Recast the listing from the line with "Task: Click the Jingdezhen" to the line with "(x=146, y=388)" as a Markdown table with the columns Row and Line, numbering each line and omitting blank lines.

Rows of pointing data

START

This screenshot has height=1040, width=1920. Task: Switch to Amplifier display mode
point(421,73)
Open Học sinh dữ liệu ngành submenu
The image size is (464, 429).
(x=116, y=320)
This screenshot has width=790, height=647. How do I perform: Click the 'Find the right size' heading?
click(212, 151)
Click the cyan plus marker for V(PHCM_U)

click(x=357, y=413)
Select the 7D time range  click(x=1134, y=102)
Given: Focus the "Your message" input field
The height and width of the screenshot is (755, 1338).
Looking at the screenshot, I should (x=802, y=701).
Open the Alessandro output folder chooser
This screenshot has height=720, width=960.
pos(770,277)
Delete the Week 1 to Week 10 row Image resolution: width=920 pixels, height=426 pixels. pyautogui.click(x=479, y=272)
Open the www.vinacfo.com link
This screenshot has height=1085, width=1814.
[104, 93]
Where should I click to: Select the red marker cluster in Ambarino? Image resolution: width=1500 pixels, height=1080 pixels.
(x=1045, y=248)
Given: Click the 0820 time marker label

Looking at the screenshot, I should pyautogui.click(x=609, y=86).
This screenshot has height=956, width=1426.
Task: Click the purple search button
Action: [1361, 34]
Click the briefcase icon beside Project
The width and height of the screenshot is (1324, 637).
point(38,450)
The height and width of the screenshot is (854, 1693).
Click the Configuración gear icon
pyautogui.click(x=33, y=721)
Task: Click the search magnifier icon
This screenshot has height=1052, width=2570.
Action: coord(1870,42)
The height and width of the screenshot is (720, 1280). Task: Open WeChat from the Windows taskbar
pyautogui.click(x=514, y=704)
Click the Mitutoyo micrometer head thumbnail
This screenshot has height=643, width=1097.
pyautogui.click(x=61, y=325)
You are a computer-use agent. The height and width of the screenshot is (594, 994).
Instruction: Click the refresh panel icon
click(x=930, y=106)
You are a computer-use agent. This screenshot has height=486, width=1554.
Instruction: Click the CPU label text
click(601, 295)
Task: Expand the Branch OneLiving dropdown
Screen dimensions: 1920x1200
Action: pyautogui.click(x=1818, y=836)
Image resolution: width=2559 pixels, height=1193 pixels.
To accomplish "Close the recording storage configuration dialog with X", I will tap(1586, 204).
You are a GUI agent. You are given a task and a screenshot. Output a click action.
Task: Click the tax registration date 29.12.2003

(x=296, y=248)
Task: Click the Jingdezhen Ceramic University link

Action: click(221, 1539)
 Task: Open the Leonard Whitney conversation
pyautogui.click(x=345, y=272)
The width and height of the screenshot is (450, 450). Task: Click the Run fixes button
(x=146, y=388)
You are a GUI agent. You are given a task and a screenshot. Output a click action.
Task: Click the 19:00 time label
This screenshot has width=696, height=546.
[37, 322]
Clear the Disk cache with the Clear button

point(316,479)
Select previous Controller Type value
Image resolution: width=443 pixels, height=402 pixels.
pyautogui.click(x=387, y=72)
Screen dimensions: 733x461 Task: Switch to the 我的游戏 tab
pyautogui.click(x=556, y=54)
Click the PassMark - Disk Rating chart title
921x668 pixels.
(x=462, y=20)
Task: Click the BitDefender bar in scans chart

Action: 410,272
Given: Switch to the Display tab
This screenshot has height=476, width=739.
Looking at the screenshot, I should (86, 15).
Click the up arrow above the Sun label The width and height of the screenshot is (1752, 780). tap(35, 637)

END

Worked answer:
| Row | Line |
|---|---|
| 1 | Task: Click the Jingdezhen Ceramic University link |
| 2 | Action: click(221, 1539) |
| 3 |  Task: Open the Leonard Whitney conversation |
| 4 | pyautogui.click(x=345, y=272) |
| 5 | The width and height of the screenshot is (450, 450). Task: Click the Run fixes button |
| 6 | (x=146, y=388) |